President Bok's after-dinner speech at last Thursday's Kirkland House senior dinner apparently raised the hackles of more than one guest present at the occasion. Many faculty and students present at the dinner have since said the tone and content of Bok's remarks were both offensive and inappropriate.
Bok opened his remarks by saying that, "Since it's been such a placid year, there really isn't that much to talk about." He then proceeded to recount anecdotes and reminiscences of the student protests of 1969.
"It was like you were being told an off-color joke in front of your mother," David J. Schraa, assistant senior tutor in Kirkland House, said Saturday. "Though there were a lot of absurdities in the '60s, there was something about his leering tone that was distasteful," he added.
Neither Evan Z. Vogt. professor of Antrhopology and master of Kirkland House, nor President Bok was available for comment yesterday afternoon.
"I found it confusing," said one resident tutor, who asked not to be identified. "It was a curious statement abaout the themes of the '60s. He treated it in such a flippant manner, tending to disregard the importance of those events. I didn't know whether he was making a particular political statement, or simply a humorous after-dinner address."
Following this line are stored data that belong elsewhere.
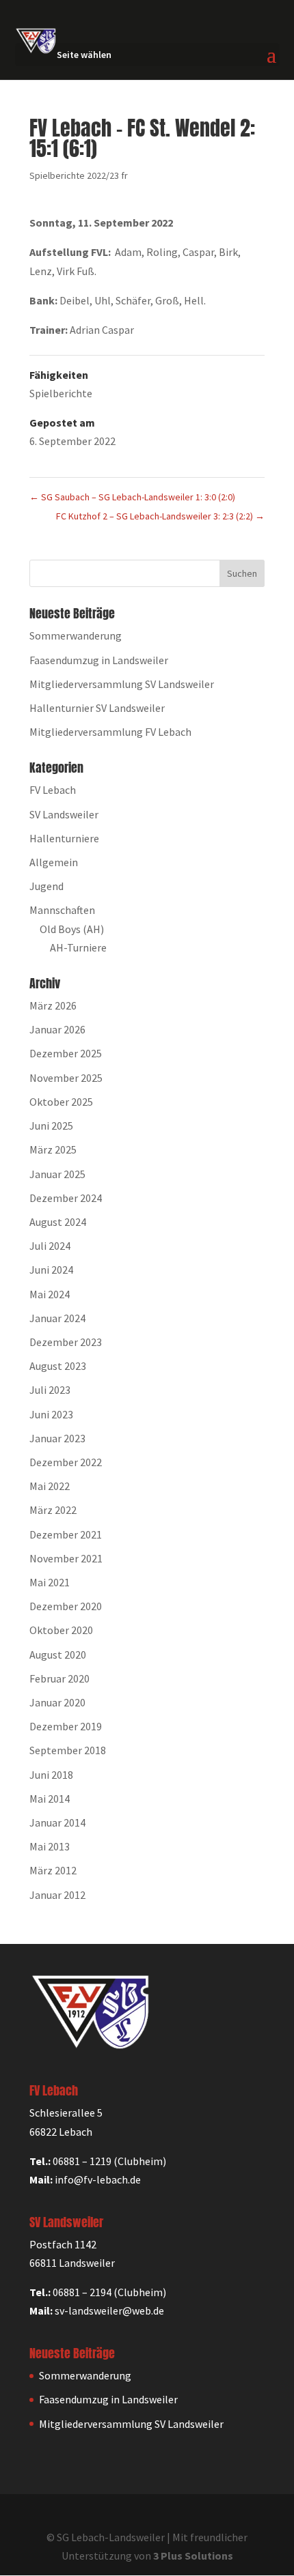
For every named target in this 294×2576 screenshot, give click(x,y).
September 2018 (67, 1750)
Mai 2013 (49, 1846)
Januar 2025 (57, 1174)
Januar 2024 (57, 1318)
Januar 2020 (57, 1702)
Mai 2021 (49, 1582)
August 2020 (57, 1654)
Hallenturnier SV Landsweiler (97, 708)
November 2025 (66, 1078)
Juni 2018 (51, 1774)
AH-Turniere (78, 947)
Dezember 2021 (65, 1534)
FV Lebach (52, 790)
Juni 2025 (51, 1125)
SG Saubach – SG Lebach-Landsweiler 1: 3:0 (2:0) (132, 497)
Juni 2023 (51, 1414)
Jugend (46, 886)
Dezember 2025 (65, 1053)
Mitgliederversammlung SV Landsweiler (121, 684)
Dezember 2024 (65, 1198)
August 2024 (57, 1222)
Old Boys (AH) (72, 929)
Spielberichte (60, 393)
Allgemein (53, 862)
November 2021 (66, 1558)
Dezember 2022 (65, 1462)
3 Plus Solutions (193, 2555)
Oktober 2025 (61, 1101)
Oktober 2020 (61, 1630)
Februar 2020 (59, 1678)
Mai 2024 (49, 1294)
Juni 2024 (51, 1269)
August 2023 (57, 1366)
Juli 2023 (49, 1390)
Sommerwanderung (75, 635)
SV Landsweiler (63, 814)
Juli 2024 (49, 1246)
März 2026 (53, 1005)
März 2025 (53, 1149)
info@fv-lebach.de (98, 2179)
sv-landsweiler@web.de (109, 2310)
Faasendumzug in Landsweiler (98, 660)
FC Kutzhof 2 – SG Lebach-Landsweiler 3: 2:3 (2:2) (160, 516)
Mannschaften (62, 910)
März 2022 (53, 1510)
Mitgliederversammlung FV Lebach (110, 732)
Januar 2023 (57, 1438)
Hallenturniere (64, 838)
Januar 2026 (57, 1029)
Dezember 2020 (65, 1606)
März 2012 (53, 1870)
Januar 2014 (57, 1822)
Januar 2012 (57, 1895)
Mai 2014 (49, 1798)
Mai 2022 (49, 1486)
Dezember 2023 (65, 1342)
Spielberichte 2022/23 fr (78, 175)
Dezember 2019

In one of his anecdotes, Bok related how, as dean of the Law School, he was spirited off at 2 a.m. to meet with three student radicals--all wearing sunglasses and berets--in a dimly-lit room. Bok said they slid him a piece of paper--which would sign the recruiting powers--and ordered him, "Sign here."
Bok made light of this incident, which Ronald W. Napier '72, assistant senior tutor, termed "very humorous."
"He wanted to create a sense of levity. I was here during the '60s, and think that Bok had a very full view of the situation," Napier added.
The speech, which lasted about half an hour, elicited much laughter from the audience and even catcalls from one rugby player, who had apparently drunk too much.
"I thought the speech was slanderous to a certain portion of the student body." Herbert Larsen '79 said.
Larsen cited Bok's gibe that women's groups at the Law School had demanded 51 per cent of the school's recruiting funds. Bok termed this "outrageous" and made a joke of it.
Observers questioned tended to agree that Bok probably would not have given the same speech in another House, and that his tenor catered to his audience.
"Kirkland is more conservative than other Houses, and Bok was obviously playing to the crowd," said James F. Hughes III '79.
Schraa said he was bothered by this sense of Bok's "pandering to a particular audience," rather than fulfilling a University-wide role.
One senior, who asked to remain anonymous, criticized Bok for "portraying the various spokespeople for different groups he interacted with as kind of outlandish characters. He represented the '69 strike as a flight of fancy on the part of protesters who had little grasp of reality.